Rows of pointing data
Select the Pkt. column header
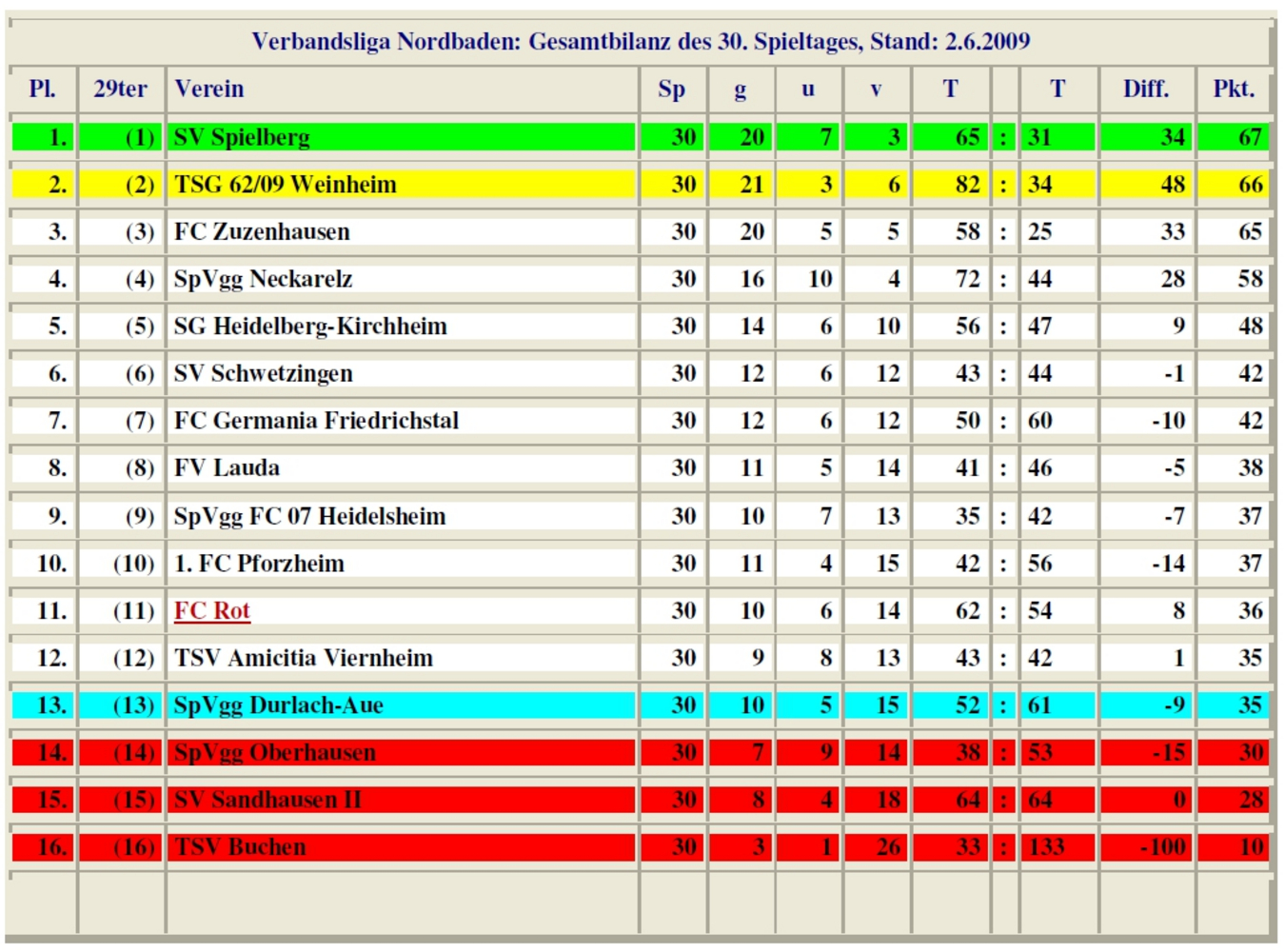Screen dimensions: 1285x952 [x=1233, y=89]
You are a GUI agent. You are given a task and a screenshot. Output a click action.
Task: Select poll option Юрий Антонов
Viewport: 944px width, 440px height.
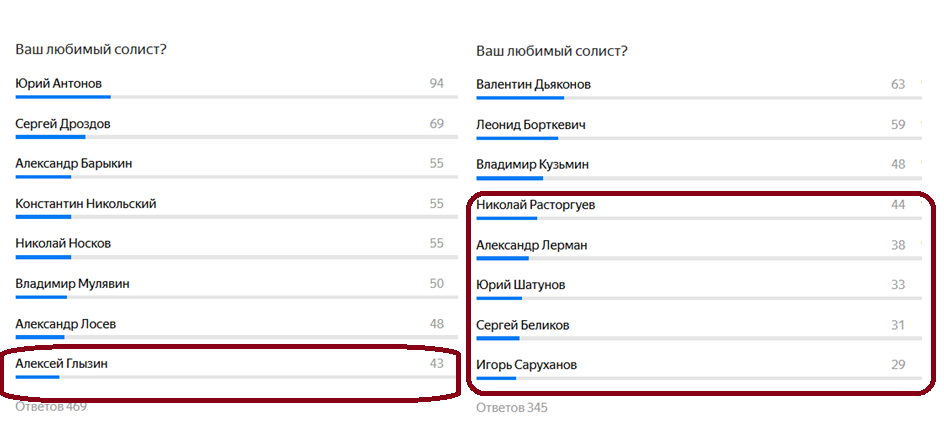(x=59, y=83)
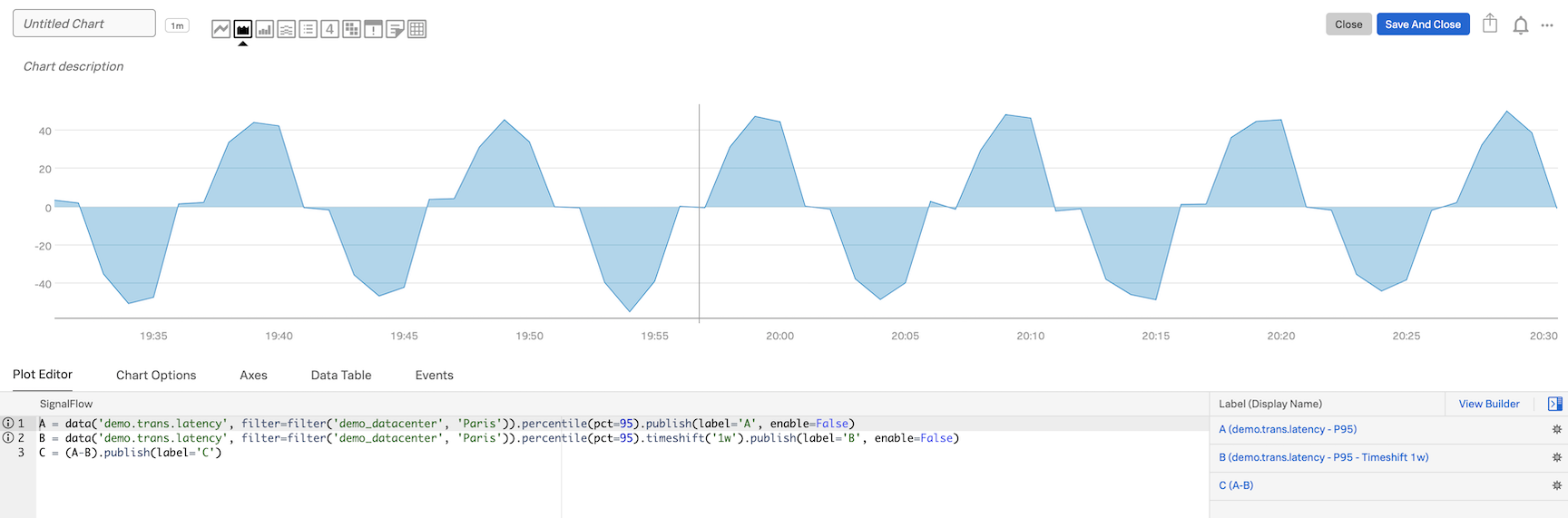This screenshot has width=1568, height=518.
Task: Open settings gear for plot C (A-B)
Action: tap(1556, 486)
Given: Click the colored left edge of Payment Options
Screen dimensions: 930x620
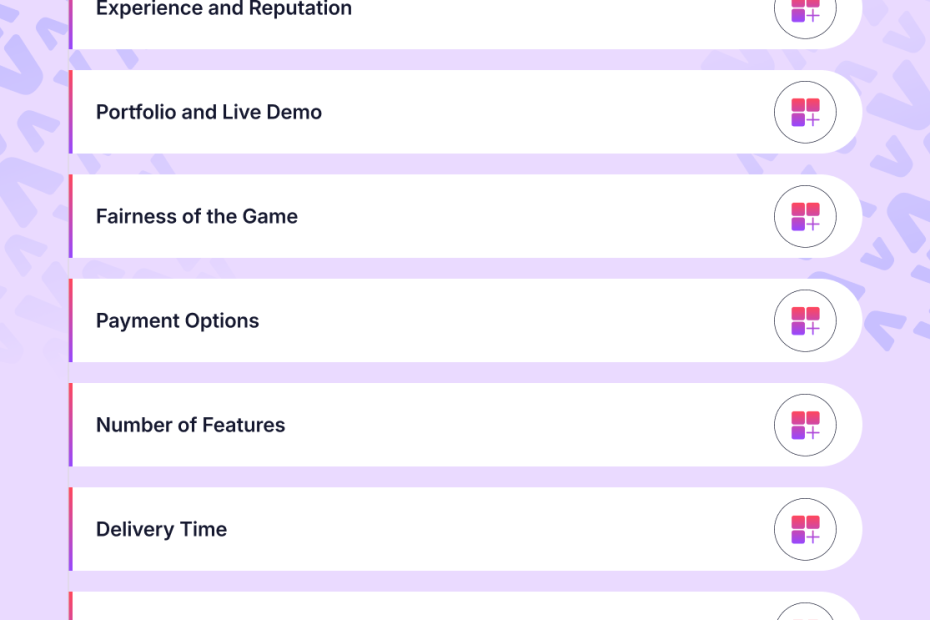Looking at the screenshot, I should 71,320.

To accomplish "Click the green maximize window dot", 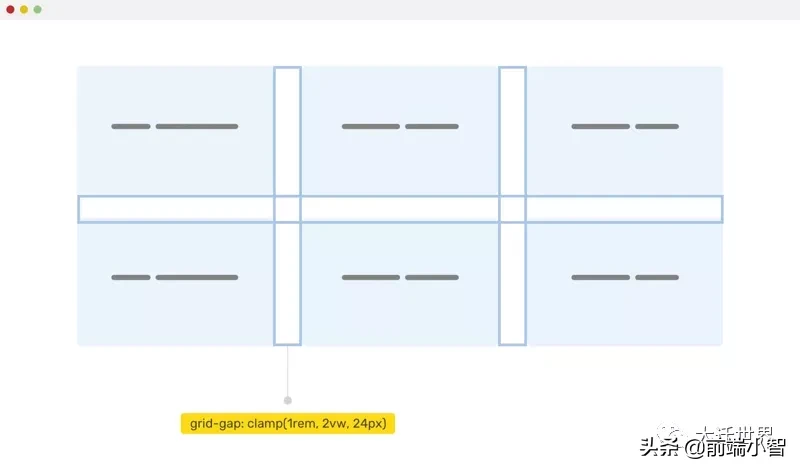I will pyautogui.click(x=38, y=10).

**TASK STATEMENT**
Recast the records as a Markdown table with the columns Row and Line, beginning at the line that contains "You are a GUI" and stopping after the line that contains "Action: tap(1556, 486)". Omit blank lines and leave the pictures out of the table.

**THE ANSWER**
| Row | Line |
|---|---|
| 1 | You are a GUI agent. You are given a task and a screenshot. Output a click action. |
| 2 | Task: Select poll option Юрий Антонов |
| 3 | Viewport: 944px width, 440px height. |
| 4 | (x=59, y=83) |
| 5 | This screenshot has width=1568, height=518. |
| 6 | Task: Open settings gear for plot C (A-B) |
| 7 | Action: tap(1556, 486) |